The inspection article is affixed to the table so that it does not move while being probed, done with fixturing or other means. The probe is normally a touch-trigger “head” from which is suspended a shaft -and-ball “stylus” tip. The probe contains an integral sensor that communicates the touches and positions of the tip. The machine is programed by the CMM software, and acquired data is scientifically fit, organized, compared and reported by the software as well.
Purpose in Common for All Types of CMMs
- Inspect manufactured part(s) to ensure compliance with design and contract requirements.
- Create a reliable record of the as-manufactured part including dimensional and relational aspects of its geometry.
- Compliance with requirements for first article inspection reporting (FAIR).
- Provide in-process checks.
- Achieve scrap reduction or elimination.
- Compliance with ISO or other industry-specific standards.
There are varied approaches towards achieving the CMM’s measurement goal and a lot depends on the use-case, accepted technical association’s rules and standards, and accuracy and repeatability needs. Three-dimensional contoured shapes cannot be verified by hand tools such as micrometers, calipers and gage pins, and not even by height gages or other 2-dimensional measurement tools. Many relationship measurements such as GD&T callouts including parallelism, concentricity, etc., require considerable time to setup and measure with dial indicators or “old school” techniques. So in many cases, CMMs are the answer. When evaluating which type of CMM design and features are best for your needs, it is always preferred if you can test some of your parts to your specifications on the various types of CMMs being considered and weigh the pros and cons.
CMM Design Basics Overview
The coordinate measuring machine (CMM) has been around for decades, and it has come a long way in its evolution. For these measurement systems, competition amongst the OEMs is part of what has taken the technology to new heights. Also, third party software developers, service providers, dealers, customers, and competing technologies drive improvements in CMM capabilities and efficiencies as well. The main purpose of the CMM is precise dimensional shape and size measurement, which includes the position and orientations of features on the part and the relationships between features.
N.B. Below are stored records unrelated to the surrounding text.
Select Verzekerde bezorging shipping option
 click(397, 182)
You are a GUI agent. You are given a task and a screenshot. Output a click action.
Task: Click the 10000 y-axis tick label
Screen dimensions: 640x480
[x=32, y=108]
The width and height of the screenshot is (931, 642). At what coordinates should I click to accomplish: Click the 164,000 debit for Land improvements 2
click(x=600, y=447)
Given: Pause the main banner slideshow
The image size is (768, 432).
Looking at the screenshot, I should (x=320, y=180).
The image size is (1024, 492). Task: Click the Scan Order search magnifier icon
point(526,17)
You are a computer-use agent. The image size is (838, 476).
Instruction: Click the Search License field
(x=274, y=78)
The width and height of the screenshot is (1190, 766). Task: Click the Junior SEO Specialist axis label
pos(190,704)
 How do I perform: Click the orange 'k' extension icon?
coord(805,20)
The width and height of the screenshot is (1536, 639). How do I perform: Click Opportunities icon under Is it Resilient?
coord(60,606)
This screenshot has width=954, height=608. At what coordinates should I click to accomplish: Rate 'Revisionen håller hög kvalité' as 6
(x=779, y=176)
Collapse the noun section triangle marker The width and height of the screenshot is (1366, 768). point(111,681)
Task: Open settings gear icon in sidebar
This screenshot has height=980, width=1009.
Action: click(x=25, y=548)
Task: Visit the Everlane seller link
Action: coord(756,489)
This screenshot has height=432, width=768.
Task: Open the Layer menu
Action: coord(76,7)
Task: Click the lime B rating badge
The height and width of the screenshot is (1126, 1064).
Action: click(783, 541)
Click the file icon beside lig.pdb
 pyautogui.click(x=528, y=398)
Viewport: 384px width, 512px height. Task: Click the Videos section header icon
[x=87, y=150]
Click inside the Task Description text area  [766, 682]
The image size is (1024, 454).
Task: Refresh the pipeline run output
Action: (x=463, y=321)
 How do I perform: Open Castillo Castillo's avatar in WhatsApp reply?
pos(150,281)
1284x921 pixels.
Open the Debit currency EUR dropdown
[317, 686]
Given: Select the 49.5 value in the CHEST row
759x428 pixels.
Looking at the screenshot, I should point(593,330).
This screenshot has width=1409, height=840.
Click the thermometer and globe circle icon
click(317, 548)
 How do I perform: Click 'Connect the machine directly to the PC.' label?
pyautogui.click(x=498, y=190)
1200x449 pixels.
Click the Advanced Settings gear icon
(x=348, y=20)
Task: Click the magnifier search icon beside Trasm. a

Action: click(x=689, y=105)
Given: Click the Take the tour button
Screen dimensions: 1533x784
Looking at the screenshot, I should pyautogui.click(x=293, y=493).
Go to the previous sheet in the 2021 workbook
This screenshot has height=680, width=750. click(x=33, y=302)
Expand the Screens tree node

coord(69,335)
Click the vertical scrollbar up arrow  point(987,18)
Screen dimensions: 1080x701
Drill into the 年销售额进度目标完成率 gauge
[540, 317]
CMMs come in all sizes to suit the size of parts and accuracy needed for them, as well as budget and other practicalities. There are a small number of machine types that have evolved and are prevalent in the market, and this article intends to present an overall look at the basic characteristics of their structural layout. This might be helpful towards understanding which style suits your needs best when looking for a system.
CMM Structural Designs
The most common style. Its key design feature from which it gets its name is an upright structure consisting of two vertical beams that support a horizontal (bridge) beam connecting the two vertical elements. The bridge structure moves back and forth transiting the table moved by an electric motor and its position located by means of precision measuring “scales.” Scales consist of a fixed tape which is decoded and interpreted by reader heads that are affixed to the moving structural element. Older systems operated via an analog system which read position via electronic signal, interpreted by a decoder, then transmitted the position signal to the machine controller. Analog systems have been supplanted by digital scales that communicate via hexadecimal data stream communication (although there are still analog systems in use). Digital scales are now the standard.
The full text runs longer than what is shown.